Look through the listing and report every line that has "with" in it.

═══ Extracted entries

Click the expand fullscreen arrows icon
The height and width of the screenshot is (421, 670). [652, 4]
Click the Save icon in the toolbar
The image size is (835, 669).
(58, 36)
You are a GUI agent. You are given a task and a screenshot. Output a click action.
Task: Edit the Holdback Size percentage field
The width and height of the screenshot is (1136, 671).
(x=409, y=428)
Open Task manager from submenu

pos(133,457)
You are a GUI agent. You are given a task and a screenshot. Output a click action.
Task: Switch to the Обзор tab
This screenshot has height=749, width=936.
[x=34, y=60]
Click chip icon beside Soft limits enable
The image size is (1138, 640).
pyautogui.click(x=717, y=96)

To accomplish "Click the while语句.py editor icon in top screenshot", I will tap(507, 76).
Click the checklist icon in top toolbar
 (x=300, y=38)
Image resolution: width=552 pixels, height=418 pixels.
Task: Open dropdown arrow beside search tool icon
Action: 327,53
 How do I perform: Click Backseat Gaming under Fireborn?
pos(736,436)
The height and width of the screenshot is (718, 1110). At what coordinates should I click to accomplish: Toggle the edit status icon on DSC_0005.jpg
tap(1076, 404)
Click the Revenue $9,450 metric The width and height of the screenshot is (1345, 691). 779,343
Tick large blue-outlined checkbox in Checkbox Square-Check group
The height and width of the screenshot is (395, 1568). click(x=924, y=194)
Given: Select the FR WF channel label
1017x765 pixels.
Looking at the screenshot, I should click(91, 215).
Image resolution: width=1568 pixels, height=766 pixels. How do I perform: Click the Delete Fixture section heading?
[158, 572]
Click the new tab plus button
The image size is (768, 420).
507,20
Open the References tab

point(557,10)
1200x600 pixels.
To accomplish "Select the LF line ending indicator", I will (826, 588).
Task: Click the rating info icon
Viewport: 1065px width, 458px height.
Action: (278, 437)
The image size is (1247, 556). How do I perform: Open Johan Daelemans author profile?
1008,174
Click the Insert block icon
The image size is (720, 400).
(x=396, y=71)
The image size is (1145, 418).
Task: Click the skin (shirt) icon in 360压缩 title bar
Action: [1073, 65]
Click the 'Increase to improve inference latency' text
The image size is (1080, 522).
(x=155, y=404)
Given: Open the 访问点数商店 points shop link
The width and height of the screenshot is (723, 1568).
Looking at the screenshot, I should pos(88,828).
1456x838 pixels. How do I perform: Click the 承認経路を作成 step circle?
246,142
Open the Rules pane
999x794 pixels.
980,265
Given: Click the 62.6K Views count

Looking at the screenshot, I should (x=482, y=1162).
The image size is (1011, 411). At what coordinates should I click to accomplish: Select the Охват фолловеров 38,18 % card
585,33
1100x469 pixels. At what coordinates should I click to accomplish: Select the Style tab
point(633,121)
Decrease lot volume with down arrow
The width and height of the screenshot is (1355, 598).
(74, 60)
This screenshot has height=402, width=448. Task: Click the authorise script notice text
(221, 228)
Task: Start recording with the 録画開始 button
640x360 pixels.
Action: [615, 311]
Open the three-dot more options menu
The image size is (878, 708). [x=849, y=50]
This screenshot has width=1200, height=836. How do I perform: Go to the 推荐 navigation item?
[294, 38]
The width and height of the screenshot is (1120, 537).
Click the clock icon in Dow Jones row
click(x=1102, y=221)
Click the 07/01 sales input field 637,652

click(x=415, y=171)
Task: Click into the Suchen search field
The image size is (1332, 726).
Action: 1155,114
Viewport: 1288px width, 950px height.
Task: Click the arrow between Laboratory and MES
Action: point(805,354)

══════

(Completed exercise):
Decrease lot volume with down arrow
Task: Start recording with the 録画開始 button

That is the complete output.